발췌 본문:
________

각 단계에서 무슨 일이 일어나고, 막히면 어떤 증상인가:

단계	하는 일	여기서 막히면
① 디스커버리	Operator가 `ServiceMonitor`→Service→Endpoints를 scrape config로 변환해 타깃 자동 발견	SM의 `release` 레이블·selector·port 이름이 안 맞으면 타깃이 안 잡힘(/service-discovery의 Dropped)
② Scrape	`scrape_interval`마다 타깃의 `/metrics`를 HTTP GET으로 pull하고 `up`을 기록	앱이 `/metrics` 미노출·포트 오류면 State=DOWN(`connection refused`·`404`)
③ 저장	샘플에 `job`·`instance`·`pod` 등 라벨을 붙여 TSDB에 시계열로 append	요청 id·전체 URL 같은 고유값을 라벨로 넣으면 카디널리티 폭증 → 메모리·쿼리 폭발
④ 룰 평가	`evaluation_interval`마다 PromQL 식을 계산하고 `for` 지속 시 Firing	라벨 필터·`job` 이름이 실제와 다르면 식이 비어 알림이 영영 안 뜸
⑤ 통지	Firing 알림을 Alertmanager가 그룹화·억제·음소거 후 채널로 라우팅	`group_by` 없이 두면 파드 100개의 같은 알림이 100건으로 쏟아짐

즉 "메트릭이 안 보인다"는 대개 수집 앞단(①②)의 selector·포트·/metrics 문제이고, "알림이 안 온다 · 폭탄이 온다"는 뒷단(④⑤)의 PromQL·group_by 문제입니다. Prometheus UI를 /service-discovery(발견)→/targets(UP/DOWN)→/config(변환)→/rules(평가) 순으로 따라가면 어느 단계에서 끊겼는지 바로 좁혀집니다.

________

단어 및 요소 위치 기록
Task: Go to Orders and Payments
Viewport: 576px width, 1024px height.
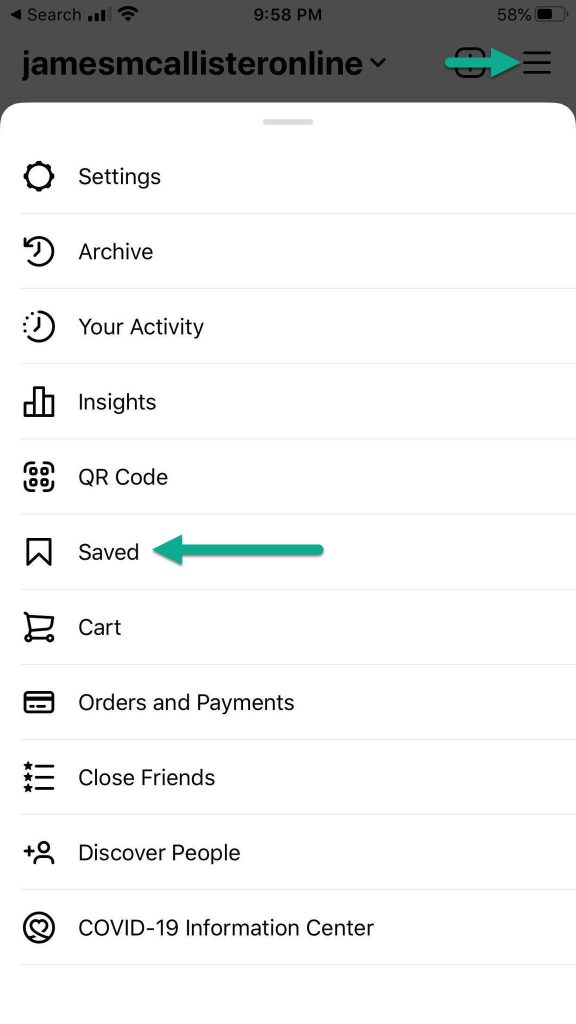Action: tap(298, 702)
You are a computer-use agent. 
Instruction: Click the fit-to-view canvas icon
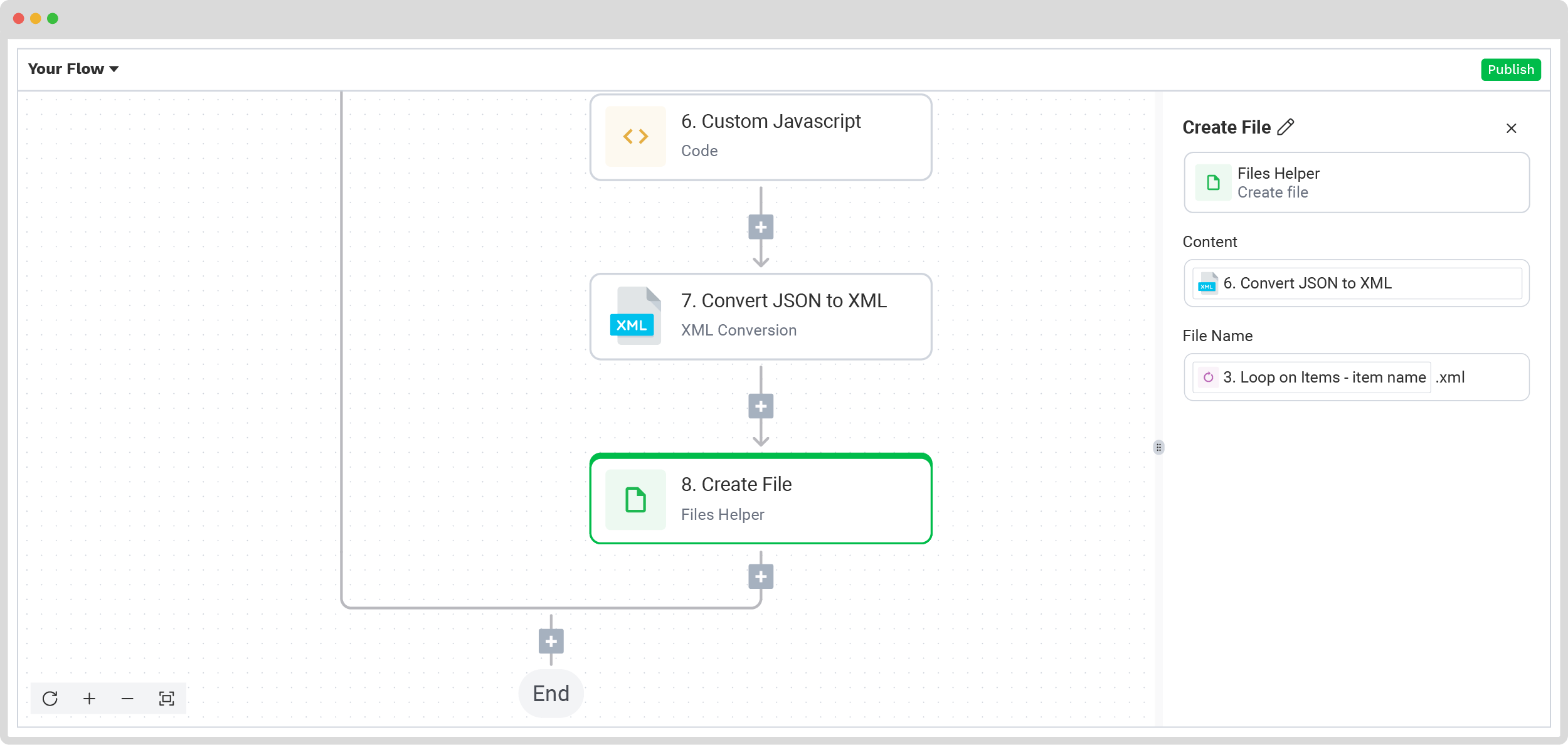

________

요청 사항:
Prometheus 수집·알림 단계를 설명한 발췌 본문을 마지막 문장 다음부터 이어서 써 주세요.

문제 답안:
💡개념

ServiceMonitor — 파드 메트릭 자동 수집 설정

새로운 마이크로서비스를 배포할 때마다 prometheus.yml의 scrape_configs를 수동으로 수정하고 Prometheus를 재시작하거나 reload를 보내야 합니다. 파드 IP가 바뀌면 수집이 끊기고, 새 파드가 추가되면 설정을 또 변경해야 합니다. 서비스가 수십 개를 넘어서면 이 방식은 유지보수가 불가능해집니다. ServiceMonitor는 이 문제를 해결합니다. Prometheus Operator의 핵심 가치는 ServiceMonitor입니다. 기존 Prometheus에서 파드를 추가하려면 prometheus.yml의 scrape_configs를 수동으로 수정하고 재로드해야 했습니다. ServiceMonitor는 이를 Kubernetes 리소스로 선언하면 Operator가 자동으로 Prometheus 설정에 반영합니다.

확대

메트릭을 노출하는 샘플 애플리케이션 배포

YAML

# sample-app.yaml — /metrics 엔드포인트가 있는 nginx
apiVersion: apps/v1
kind: Deployment
metadata:
  name: sample-app
  namespace: default
  labels:
    app: sample-app
spec:
  replicas: 2
  selector:
    matchLabels:
      app: sample-app
  template:
    metadata:
      labels:
        app: sample-app
        version: "1.0"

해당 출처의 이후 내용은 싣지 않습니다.